The ban matters because OpenClaw’s popularity has turned it into a de‑facto standard for building multi‑step AI agents across cloud, edge and desktop environments. By pulling the plug, Anthropic not only disrupts thousands of active pipelines but also signals a shift toward tighter control of its commercial APIs. The decision follows a broader clamp‑down on Anthropic’s technology: the U.S. government barred the firm from federal use in February, and the White House’s blacklist has forced agencies to negotiate limited, classified access to Anthropic’s Mythos model. Together, these actions illustrate a growing tension between open‑source AI innovation and corporate or governmental gatekeeping.

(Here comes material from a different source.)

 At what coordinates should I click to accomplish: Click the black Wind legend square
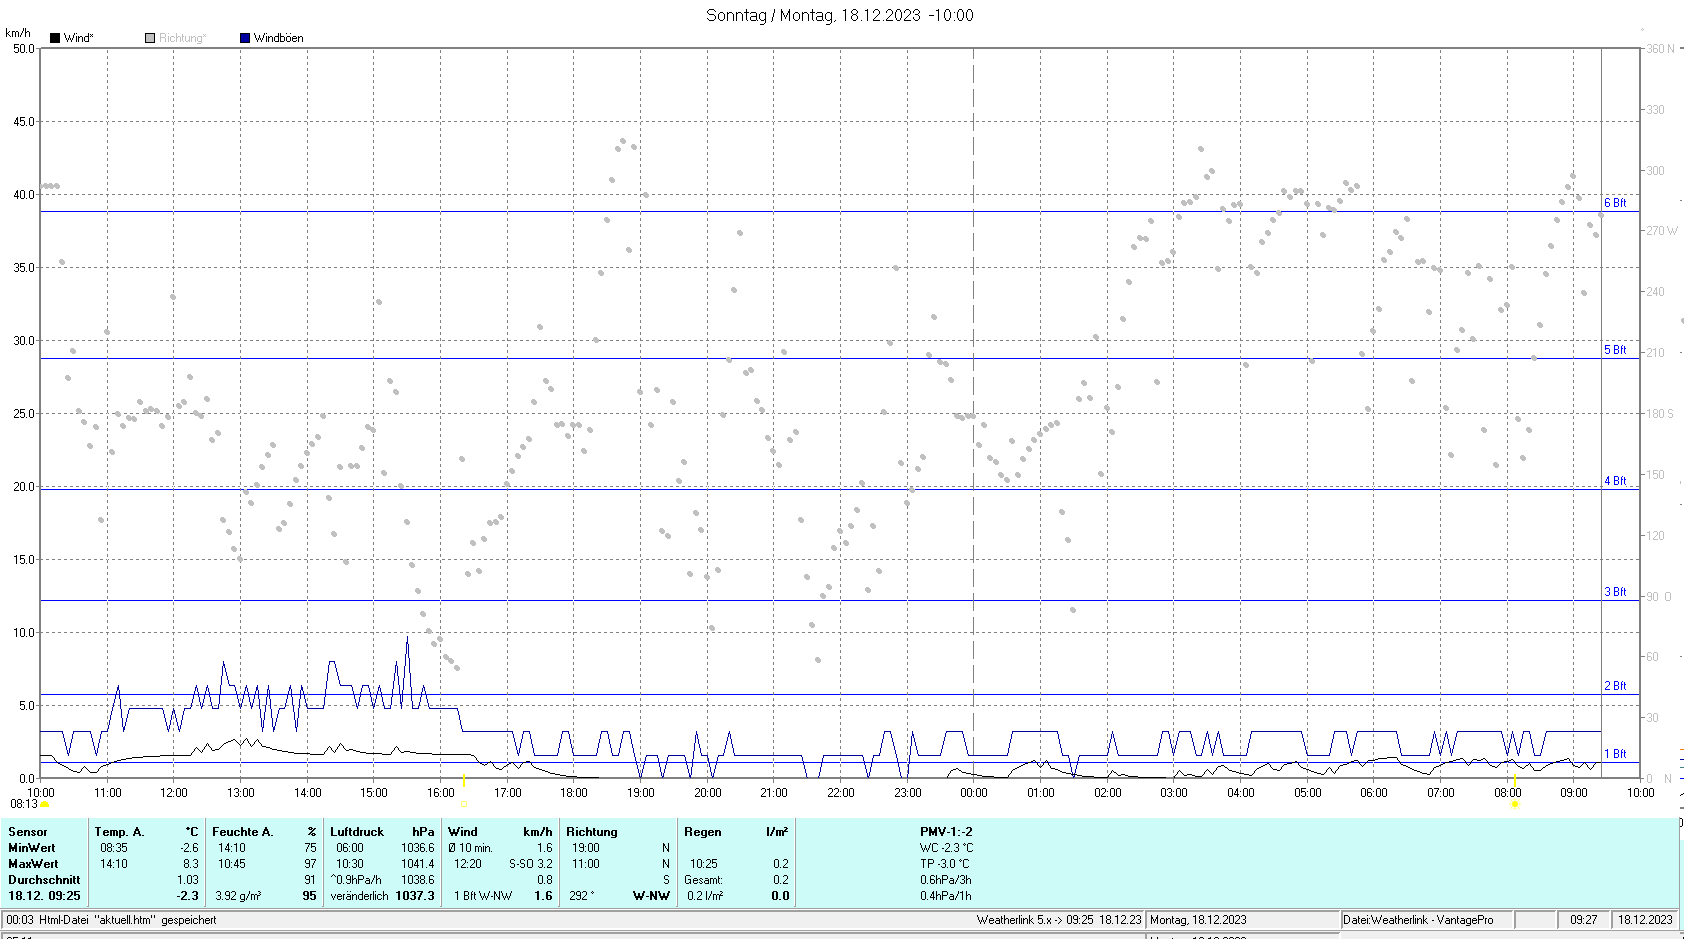tap(55, 38)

What to watch next: Anthropic has not issued a detailed rationale, but a petition for manual review and fair appeals is already gathering signatures, demanding transparent reinstatement procedures. Developers are scrambling to migrate to alternative models such as OpenAI’s GPT‑4o or Cohere’s Command, while the community debates whether the OpenClaw ecosystem can survive a mass exodus. The episode also dovetails with our earlier coverage of community‑driven bans on AI content—r/programming’s April 5 decision and Wikipedia’s April 1 crackdown—highlighting a broader backlash against unchecked LLM proliferation. The next few weeks will reveal whether Anthropic’s hard line prompts a migration toward more open platforms or reinforces its position as a premium, tightly regulated service.